▼▼▼

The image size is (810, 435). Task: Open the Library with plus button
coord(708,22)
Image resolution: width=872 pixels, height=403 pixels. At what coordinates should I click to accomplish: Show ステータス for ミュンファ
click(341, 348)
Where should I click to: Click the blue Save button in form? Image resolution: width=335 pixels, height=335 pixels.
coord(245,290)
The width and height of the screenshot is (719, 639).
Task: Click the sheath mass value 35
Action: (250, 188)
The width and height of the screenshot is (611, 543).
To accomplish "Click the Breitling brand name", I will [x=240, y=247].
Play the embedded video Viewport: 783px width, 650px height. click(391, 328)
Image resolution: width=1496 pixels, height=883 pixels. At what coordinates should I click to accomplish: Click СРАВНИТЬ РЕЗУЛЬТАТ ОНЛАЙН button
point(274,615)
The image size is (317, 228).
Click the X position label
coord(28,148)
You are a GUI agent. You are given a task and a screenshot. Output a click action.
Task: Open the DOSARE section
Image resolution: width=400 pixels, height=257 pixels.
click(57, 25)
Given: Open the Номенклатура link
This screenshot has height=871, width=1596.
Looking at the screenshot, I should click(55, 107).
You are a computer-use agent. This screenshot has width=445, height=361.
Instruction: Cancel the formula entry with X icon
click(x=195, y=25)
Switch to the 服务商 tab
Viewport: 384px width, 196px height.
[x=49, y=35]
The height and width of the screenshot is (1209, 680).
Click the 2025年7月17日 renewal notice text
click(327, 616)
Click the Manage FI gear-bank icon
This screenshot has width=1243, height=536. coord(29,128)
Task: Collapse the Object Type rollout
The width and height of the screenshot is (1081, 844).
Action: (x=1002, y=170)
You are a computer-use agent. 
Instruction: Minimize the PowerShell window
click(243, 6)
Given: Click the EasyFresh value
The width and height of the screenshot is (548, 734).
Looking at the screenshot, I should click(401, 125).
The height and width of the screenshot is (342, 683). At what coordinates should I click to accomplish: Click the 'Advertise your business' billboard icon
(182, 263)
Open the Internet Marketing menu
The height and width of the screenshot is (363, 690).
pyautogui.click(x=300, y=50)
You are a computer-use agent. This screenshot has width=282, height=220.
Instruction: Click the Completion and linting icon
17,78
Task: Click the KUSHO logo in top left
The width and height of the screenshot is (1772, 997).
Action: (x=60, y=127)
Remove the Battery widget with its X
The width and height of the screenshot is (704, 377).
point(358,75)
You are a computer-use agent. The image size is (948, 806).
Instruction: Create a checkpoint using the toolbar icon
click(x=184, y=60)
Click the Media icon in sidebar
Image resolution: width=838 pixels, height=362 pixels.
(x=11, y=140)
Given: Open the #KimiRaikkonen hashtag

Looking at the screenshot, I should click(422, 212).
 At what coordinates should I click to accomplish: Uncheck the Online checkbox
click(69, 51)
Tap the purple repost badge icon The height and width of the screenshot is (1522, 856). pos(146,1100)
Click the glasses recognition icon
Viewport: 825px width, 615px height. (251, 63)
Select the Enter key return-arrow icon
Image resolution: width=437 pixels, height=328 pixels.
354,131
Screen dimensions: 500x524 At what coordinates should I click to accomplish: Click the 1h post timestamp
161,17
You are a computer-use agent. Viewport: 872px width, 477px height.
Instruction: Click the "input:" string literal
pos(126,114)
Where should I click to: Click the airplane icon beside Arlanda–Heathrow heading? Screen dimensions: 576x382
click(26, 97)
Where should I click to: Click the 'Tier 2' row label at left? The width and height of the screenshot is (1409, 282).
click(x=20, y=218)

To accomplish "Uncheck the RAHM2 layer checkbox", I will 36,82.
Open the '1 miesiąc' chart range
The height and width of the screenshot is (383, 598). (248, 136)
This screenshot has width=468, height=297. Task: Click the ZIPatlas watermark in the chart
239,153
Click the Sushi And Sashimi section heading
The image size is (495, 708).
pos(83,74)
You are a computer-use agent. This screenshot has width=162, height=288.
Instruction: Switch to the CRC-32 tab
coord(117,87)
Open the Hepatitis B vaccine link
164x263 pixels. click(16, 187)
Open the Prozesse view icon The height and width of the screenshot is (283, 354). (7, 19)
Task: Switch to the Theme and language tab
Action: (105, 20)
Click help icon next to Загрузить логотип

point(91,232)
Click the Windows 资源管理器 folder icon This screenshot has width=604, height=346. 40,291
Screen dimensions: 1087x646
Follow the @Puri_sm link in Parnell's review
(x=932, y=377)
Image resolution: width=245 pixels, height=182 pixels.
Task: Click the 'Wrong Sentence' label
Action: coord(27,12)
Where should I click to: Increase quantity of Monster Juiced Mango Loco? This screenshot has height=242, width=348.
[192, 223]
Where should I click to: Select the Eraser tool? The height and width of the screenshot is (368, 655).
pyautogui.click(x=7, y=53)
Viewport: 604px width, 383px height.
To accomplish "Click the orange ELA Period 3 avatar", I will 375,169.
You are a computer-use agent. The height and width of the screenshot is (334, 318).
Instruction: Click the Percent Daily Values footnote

▲▲▲

→ **Exercise aim**
Looking back over the data above, restate word for word the lines that begin at the line with "The image size is (317, 228)." and end at the line with "Task: Open the DOSARE section", inclusive.

→ **Answer section**
The image size is (317, 228).
Click the X position label
coord(28,148)
You are a GUI agent. You are given a task and a screenshot. Output a click action.
Task: Open the DOSARE section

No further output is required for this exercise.